The Hard Problem of Gravity

No. I could not care less about the "specialness" or not of man.

I am led to my conclusions by the facts, not by a desire for the universe to operate in a particular fashion. It is those who want to assert the "specialness" of man (for whatever desperate emotional reason, as if being special would suddenly mean all the bad things in the world cease to be bad) who are coming up with "special" things that only the "special" entities can have but can't actually say what those "special" things are or what those "special" entities are beyond asserting, "well, I'll know it when I see it!"

The reason for saying that consciousness is only exhibited and claimed by human beings is that it is, in fact, the case.

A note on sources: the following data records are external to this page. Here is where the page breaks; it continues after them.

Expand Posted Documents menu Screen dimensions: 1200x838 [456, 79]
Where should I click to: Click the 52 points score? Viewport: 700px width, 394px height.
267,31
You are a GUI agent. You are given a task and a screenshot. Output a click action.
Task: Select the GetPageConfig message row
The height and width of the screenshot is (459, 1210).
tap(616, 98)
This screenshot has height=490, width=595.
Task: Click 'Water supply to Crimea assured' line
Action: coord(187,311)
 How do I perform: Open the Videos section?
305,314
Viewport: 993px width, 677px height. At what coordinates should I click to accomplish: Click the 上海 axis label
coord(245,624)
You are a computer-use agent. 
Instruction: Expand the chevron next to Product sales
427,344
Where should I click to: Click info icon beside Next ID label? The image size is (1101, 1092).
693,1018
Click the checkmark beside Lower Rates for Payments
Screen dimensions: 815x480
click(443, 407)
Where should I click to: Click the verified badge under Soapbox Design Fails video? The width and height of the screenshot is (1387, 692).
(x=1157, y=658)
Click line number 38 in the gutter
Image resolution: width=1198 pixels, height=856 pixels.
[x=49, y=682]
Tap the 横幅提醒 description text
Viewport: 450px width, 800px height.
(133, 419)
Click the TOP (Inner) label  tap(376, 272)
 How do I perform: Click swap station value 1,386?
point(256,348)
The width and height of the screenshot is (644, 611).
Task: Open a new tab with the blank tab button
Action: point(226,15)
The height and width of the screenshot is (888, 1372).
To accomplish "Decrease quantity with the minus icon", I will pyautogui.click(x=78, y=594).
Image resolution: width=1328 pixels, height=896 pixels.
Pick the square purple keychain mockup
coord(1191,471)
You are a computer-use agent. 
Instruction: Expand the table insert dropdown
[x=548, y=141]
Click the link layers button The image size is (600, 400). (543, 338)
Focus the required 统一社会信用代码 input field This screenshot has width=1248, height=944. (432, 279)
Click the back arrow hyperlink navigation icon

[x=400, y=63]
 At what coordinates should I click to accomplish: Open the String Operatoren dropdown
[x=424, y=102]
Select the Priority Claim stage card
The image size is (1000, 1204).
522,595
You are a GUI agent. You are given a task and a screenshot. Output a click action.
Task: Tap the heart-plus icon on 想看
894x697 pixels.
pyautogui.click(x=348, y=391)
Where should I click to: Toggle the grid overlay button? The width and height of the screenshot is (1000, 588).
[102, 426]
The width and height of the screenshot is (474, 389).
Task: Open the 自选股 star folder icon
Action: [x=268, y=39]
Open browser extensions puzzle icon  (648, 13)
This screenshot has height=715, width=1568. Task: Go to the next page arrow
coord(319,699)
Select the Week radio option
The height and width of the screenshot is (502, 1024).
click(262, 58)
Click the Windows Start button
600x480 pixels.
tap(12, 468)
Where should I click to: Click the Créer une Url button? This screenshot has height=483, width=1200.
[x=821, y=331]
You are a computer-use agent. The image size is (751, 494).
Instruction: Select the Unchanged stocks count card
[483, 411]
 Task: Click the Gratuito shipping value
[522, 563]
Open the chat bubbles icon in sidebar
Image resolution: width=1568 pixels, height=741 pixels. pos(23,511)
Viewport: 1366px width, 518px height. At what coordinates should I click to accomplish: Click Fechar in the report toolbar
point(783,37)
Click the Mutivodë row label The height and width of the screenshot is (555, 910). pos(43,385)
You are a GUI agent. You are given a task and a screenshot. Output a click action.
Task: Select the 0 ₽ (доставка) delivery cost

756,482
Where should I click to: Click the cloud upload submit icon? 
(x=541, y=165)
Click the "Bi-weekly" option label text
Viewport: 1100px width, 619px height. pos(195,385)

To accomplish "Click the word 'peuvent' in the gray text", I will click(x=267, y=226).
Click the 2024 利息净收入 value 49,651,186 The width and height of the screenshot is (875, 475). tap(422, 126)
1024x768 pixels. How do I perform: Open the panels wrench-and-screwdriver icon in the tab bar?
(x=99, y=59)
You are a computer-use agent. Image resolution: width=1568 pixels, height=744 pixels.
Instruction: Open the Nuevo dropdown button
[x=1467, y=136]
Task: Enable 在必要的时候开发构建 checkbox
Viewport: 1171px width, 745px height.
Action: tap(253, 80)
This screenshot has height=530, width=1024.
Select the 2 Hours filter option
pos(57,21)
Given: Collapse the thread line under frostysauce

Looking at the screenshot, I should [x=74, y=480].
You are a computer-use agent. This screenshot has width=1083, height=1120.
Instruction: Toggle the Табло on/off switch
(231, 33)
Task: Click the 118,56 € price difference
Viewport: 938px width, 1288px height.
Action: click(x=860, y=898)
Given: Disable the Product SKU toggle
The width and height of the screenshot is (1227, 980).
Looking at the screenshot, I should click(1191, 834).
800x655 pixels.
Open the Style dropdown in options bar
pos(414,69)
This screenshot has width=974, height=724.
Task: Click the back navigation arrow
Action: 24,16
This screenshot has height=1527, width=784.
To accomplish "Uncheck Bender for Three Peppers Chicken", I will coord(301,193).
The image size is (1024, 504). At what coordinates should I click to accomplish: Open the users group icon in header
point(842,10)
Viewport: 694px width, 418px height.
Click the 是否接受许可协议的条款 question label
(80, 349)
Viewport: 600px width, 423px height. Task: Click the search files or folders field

That's not something that needy, desperate people have made up to validate their pathetic lives - it's actual empirical fact.

We then have the problem of deciding what consciousness is, how it works, whether it exists for other life forms, whether it exists outside of life in artificial devices, and whether it exists outside of life and the products of life altogether. Or we could just pretend we know the answers and put the question to one side.

Sorry, I call massive piles of bullflop on this.

There's a lot of bullflop calling in this field, which often serves as a substitute for analysis.
 
The reason for saying that consciousness is only exhibited and claimed by human beings is that it is, in fact, the case.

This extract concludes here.